En revanche, si le tableau suivant utilise les mêmes éléments (coquille, comité d’accueil) hors de question ici d’habiller Vénus dès son arrivée: sa nudité est un de ses attributs et sa posture montre qu’elle la met en avant. Quant au cheveux, cette fois-ci, ils ne servent pas à la cacher, mais bien à fournir un geste de séduction. Cette Vénus-là donne donc sa beauté en spectacle, non sans coquetterie.

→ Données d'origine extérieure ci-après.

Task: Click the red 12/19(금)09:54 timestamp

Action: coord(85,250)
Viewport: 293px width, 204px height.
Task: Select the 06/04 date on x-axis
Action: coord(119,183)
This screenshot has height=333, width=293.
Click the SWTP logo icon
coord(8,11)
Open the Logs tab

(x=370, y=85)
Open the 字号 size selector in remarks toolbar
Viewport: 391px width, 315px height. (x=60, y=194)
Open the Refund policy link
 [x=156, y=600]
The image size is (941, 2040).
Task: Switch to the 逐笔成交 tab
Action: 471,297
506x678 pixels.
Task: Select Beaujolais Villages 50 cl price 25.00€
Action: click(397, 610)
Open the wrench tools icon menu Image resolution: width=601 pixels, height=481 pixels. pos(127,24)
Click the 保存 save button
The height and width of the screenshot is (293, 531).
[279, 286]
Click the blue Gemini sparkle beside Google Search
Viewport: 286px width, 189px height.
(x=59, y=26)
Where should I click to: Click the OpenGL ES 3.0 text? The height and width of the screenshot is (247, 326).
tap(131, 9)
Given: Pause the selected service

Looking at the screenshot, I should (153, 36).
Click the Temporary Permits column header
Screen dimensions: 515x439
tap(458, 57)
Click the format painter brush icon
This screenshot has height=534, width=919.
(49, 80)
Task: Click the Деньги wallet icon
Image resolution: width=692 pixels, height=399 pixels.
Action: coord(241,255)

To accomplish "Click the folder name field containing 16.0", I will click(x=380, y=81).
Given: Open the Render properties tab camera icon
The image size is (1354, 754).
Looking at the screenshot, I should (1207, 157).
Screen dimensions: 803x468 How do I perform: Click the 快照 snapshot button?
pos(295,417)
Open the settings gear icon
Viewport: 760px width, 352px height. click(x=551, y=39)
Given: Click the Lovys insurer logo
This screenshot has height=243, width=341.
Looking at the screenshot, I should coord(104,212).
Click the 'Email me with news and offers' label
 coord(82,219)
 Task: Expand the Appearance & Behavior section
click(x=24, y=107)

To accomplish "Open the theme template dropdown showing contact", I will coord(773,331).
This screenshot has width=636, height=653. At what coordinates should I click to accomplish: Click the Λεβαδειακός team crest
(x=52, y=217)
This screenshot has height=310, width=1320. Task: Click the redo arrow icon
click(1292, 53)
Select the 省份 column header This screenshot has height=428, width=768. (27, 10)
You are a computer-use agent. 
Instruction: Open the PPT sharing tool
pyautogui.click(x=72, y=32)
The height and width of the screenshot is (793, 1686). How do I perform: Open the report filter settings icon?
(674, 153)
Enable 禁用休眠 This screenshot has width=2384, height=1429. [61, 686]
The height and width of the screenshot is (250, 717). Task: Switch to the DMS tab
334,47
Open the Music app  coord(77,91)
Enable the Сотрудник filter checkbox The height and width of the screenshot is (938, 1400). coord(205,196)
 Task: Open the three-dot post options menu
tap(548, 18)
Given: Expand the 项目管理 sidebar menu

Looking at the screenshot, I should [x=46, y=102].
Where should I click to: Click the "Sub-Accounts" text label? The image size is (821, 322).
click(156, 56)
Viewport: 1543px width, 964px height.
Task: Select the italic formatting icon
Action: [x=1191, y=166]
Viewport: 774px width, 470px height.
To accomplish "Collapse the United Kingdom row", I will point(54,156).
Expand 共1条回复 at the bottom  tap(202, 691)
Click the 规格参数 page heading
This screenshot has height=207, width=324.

Le troisième tableau est plus litigieux encore. La coquille de nacre, qui permettait d’identifier Vénus en affirmant sa pureté sexuelle, a disparu. Elle se rapproche donc d’une femme anonyme, bien en chair, à la peau rosée, bien humaine. Sa posture également surprend: Vénus ne sort pas en majesté, mais alanguie, comme si l’oeil du spectateur se faisait voyeur de son sommeil. Une belle endormie plus qu’une déesse. D’ailleurs, si vous regardez de la manière dont ses membres et ses cheveux reposent sur les vagues, elle ne s’y enfonce pas, ne provoque pas la moindre vaguelette, de sorte qu’on croirait une femme allongée sur un lit qui aurait été copiée-collée sur un paysage d’horizon marin. La Vénus devient donc un véritable prétexte, non plus un symbole divin, mais bien un sujet érotique, une pin-up avant l’heure devant lequel les spectateurs sont invités à se rincer l’oeil. Ce tableau a d’ailleurs suscité quelque controverse parmi les amateurs d’art de l’époque, qui trouvait que cette Vénus avait quelque chose d’une courtisane.

Qu’en pensez-vous?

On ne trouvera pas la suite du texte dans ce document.